Niels cresce figlio
unico di una madre insoddisfatta coi romanzi di avventure. E genio poetico, nel
“disprezzo per gli uomini”, a metà tra O.Wilde e D’Annunzio, non citati, tra l’eccentrico
e il superomismo. Cullato da inclinazioni incestuose. Per la zia giovane
dapprima, bellissima ribelle, che però presto muore, dopo essersi debitamente
sposata. Poi per la regina dei salotti di Copenhagen, non bella e in età ma
discorsiva – che al momento finale sceglie di sposarsi con qualcun altro. Con
la madre intellettuale e romantica passa l’utimo anno di vita di lei, in giro
per l’Europa, e la seppellisce a Clarens, il “paradisiaco Clarens di Julie” -
della Julie di Rousseau. S’innamorerà poi di una cugina, che però sceglie Erik
– e quando si accorge di avere sbagliato e si mette con Niels, mentre Erik muore
in un incidente, decide pdrima dell’irreparabile di scomparire anche lei.
Niels vive amori
interrotti. Compresi gli ultimi. Una tresca a Riva del Garda con una Mme Odéro,
una cantante. Che parte richiamata all’improvviso da un impegno artistico,
quasi dimenticandosene. Passato a viere in campagna la vita prosaica del padre,
esaurita l’accensione estetica e sentimentale della madre, sposerà una moglie
bambina, che però muore.
Erik è l’amico artista,
scultore e poi pittore, col quale il poeta Niels è legatissimo, finché questi
non si disamora della bellissima ragazza che entrambi hanno concupito, e poi
muore in un incidente stradale. Con Erik Niels ha vissuto l’adolescenza, dichiarandosene
geloissimo: “Fin dal primo giorno si era innamorato di Erik che, schivo e
freddo, a stento tollerava, con una riluttanza un po’ sprezzante, di lasciarsi
amare” - ma è solo amicizia, non ci sono pulsioni gay.
Finisce in
fretta, in un brevissimo capitolo. Poche righe – le meglio scritte di tutto il
romanzo - sulla morte che avvelena la vita. Quando la giovanissima moglie Gerda
muore tra i rimpianti - Niels la seguirà per una ferita di guerra
Un romanzo molto
celebrato, e in effetti emblematico, di situazioni – quasi “storico” benché non
ci siano eventi storici. Epocale: Fine Secolo, o fine Ottocento, e Belle Époque.

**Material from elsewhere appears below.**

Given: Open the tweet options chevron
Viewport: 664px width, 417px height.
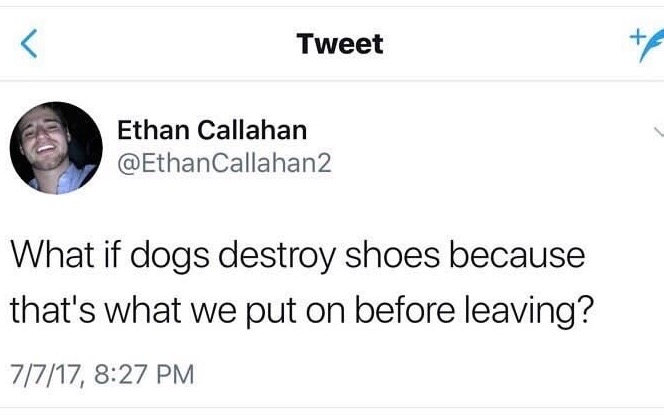Looking at the screenshot, I should click(656, 131).
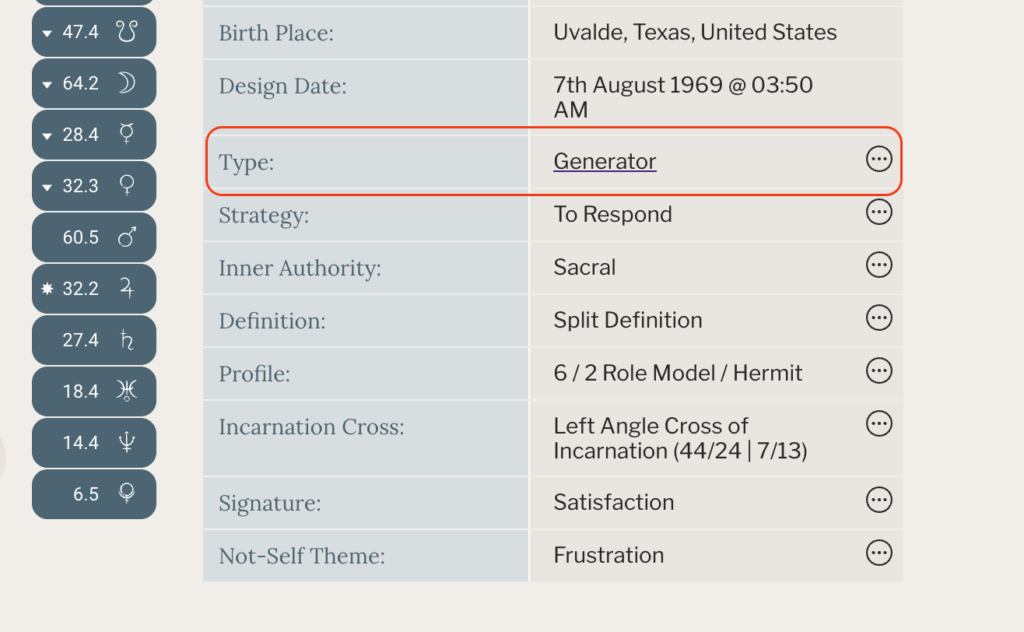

Si legge Spengler. Si ama l’Italia decadente. I personaggi femminili parlano
(si analizzano) come in Ibsen, o Strindberg. Per una rivolta immensamente
triste, non solo perché disseminata di morti precoci. Il nichilismo si vive coi
denti serrati, come modo d’essere comune e forse necessario ma da eterni giovani,
appassionati. Un “Werthe” è stato detto, atttardato di un secolo. No, tra
“Werther” e le “Affinità elettive”, c’è ancora spirito geometrico, e romanzesco.
Un autore introdotto
in Italia venticinque anni fa da Claudo Magris con un saggio molto acrobatico. Col
Lord Chandos di Hofmmannstahl, l’atomismo di Mach, il “Malte” di Rilke,
Kierkegaard e il giovane Lukáks, e poi giù tutti, Cechov, Katherine Mansfield,
Proust, le onde di V.Woolf, e il Thomas Mann della “solidità
borghese-patrizia”. Niels spiegando come
colui che passa accanto alla vita, molto Oblomov, molto Michelstaedter, e “il
giovane Lukáks” di nuovo, “nel più grande dei suoi libri, «L’anima e le
forme»”, là dove cita Charles-Louis-Philippe. Arrampicandosi lungo una traccia ardua,
per farne il romanzo dell’ateismo.
Mentre è l’opposto: a ogni vicenda è il romanzo del bisogno di Dio - non
della “credenza” ma dell’impossibile ragione, con un forte sentimento della
vita e la morte.
Il teorico dell’ateismo,
il dottor Hjierrild, è conoscenza occasionale di una notte solitaria di Natale
al ristorante – sarà l’angelo della morte di Niels ferito al fronte. Di poche
pagine. Non convince Niels, ma non è convinto, nemmeno lui.